### Provided information
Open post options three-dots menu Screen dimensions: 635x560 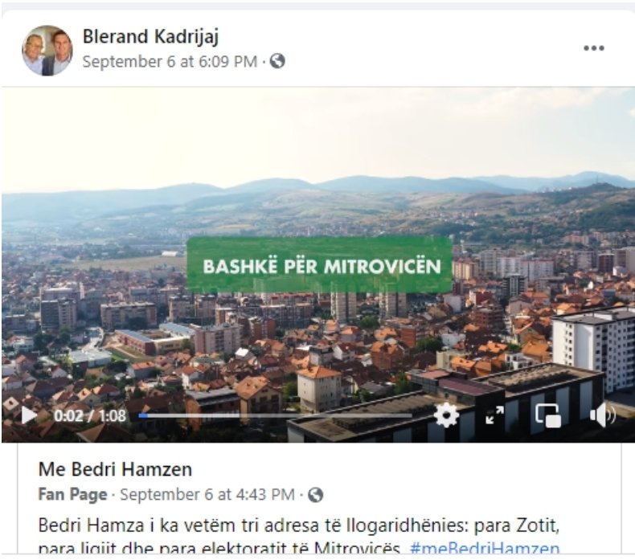(x=594, y=48)
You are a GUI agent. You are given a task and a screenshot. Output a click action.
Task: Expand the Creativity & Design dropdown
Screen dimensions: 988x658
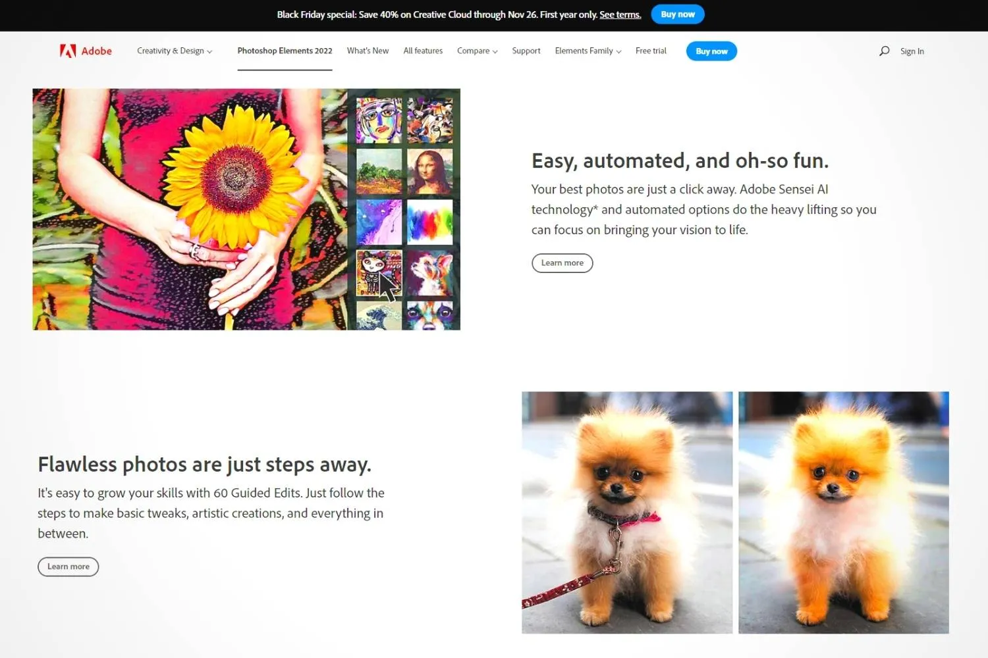175,51
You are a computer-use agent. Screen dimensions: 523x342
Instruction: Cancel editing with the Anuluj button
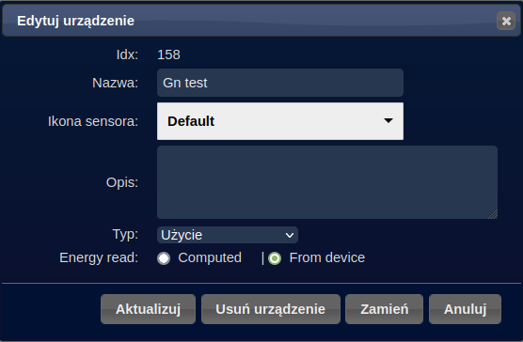[x=465, y=309]
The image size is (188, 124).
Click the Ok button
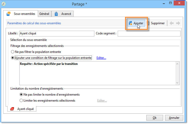(x=155, y=118)
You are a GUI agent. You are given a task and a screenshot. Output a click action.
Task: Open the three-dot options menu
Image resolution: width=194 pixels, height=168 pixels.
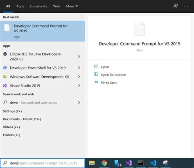[186, 6]
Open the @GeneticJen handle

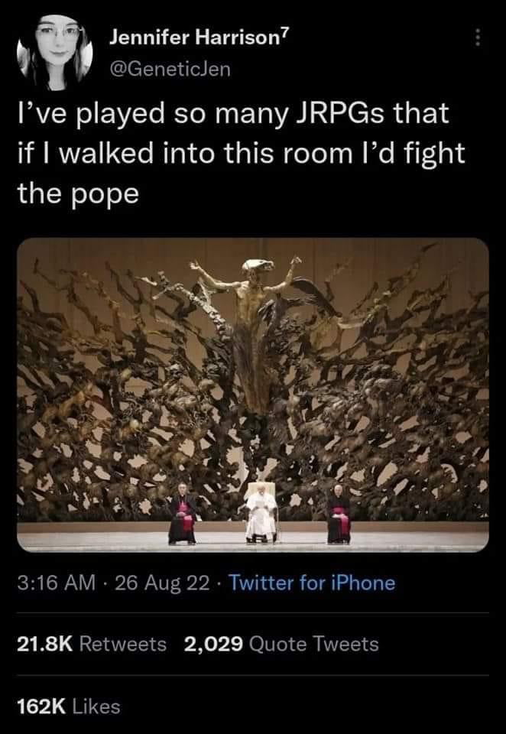170,70
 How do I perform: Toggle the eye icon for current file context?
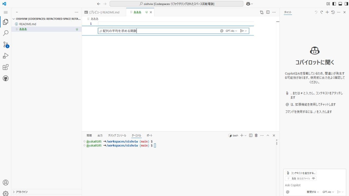click(x=314, y=179)
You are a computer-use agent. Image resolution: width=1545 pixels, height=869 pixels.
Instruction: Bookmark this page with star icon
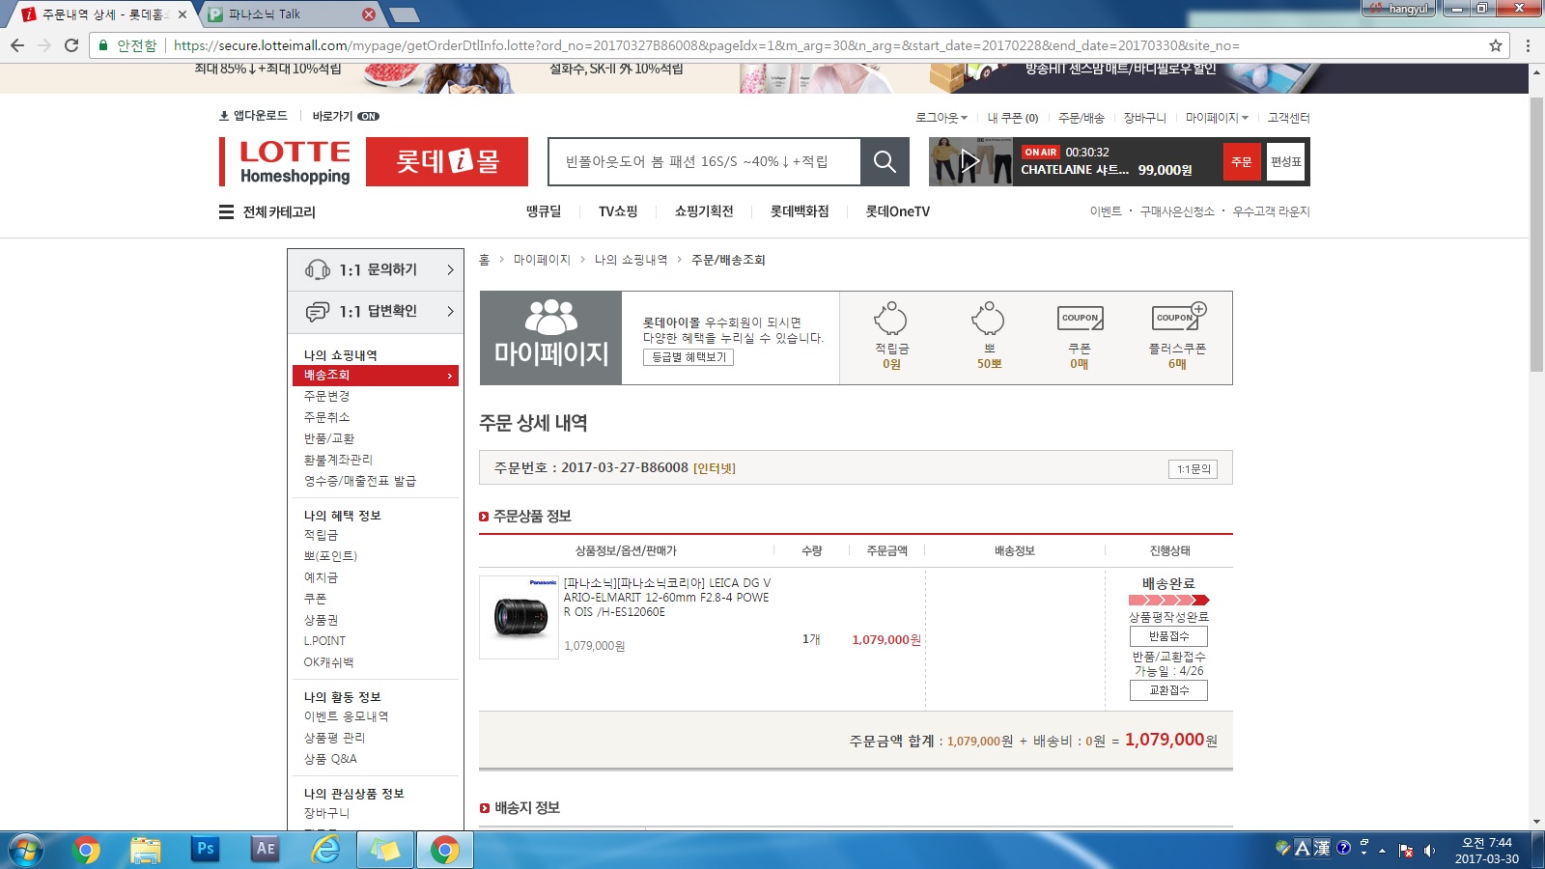click(1496, 45)
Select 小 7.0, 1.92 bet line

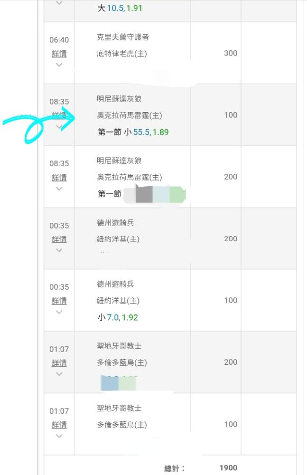tap(118, 317)
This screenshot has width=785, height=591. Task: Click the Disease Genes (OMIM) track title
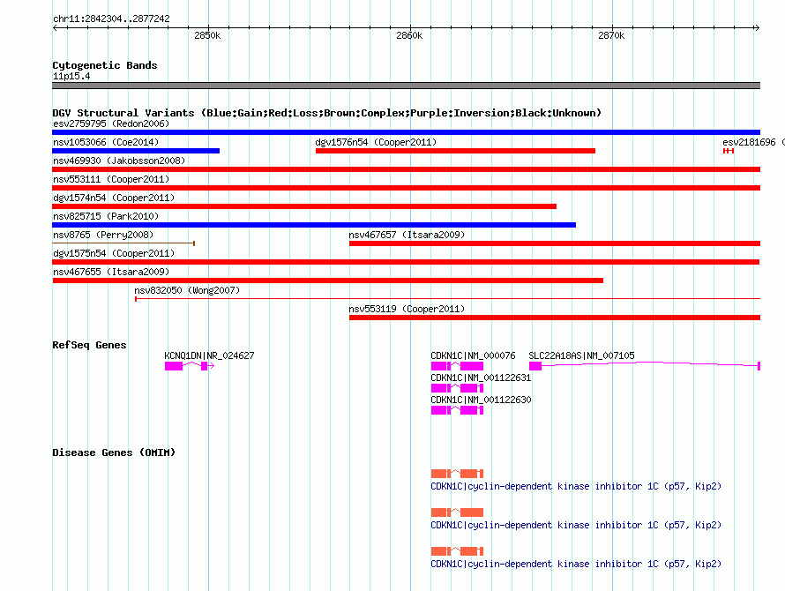point(114,453)
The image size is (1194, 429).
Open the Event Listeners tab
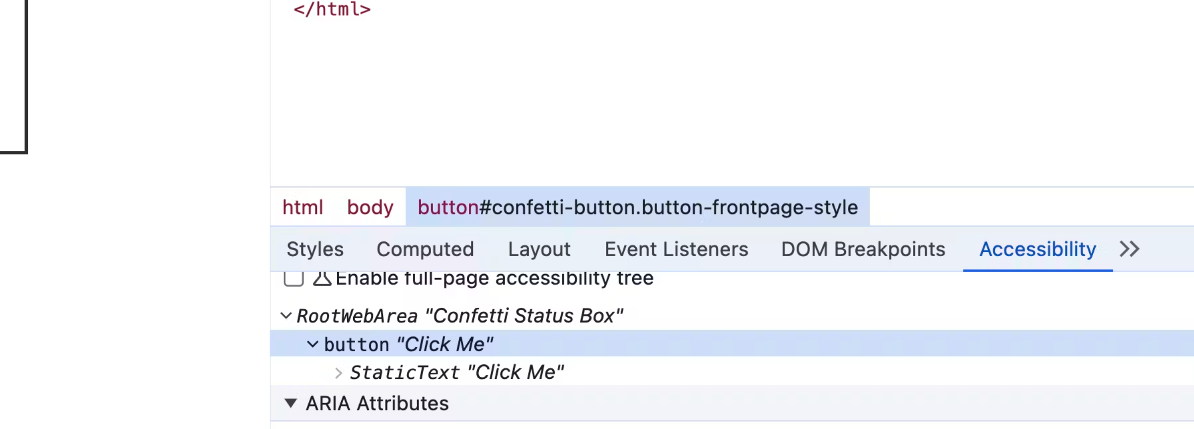click(676, 249)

### Instructions for the task
Beginning with the line that contains "Task: Open the three-dot options menu", output each line of the material above through the last one exactly as it stands. Do not include the pictures.

### Response box
Task: Open the three-dot options menu
Image resolution: width=194 pixels, height=168 pixels.
[186, 6]
Open the @GeneticJen handle

170,70
 How do I perform: Toggle the eye icon for current file context?
click(x=314, y=179)
You are a computer-use agent. Image resolution: width=1545 pixels, height=869 pixels.
Instruction: Bookmark this page with star icon
click(1496, 45)
Select 小 7.0, 1.92 bet line

tap(118, 317)
This screenshot has width=785, height=591. Task: Click the Disease Genes (OMIM) track title
point(114,453)
The image size is (1194, 429).
Open the Event Listeners tab
click(676, 249)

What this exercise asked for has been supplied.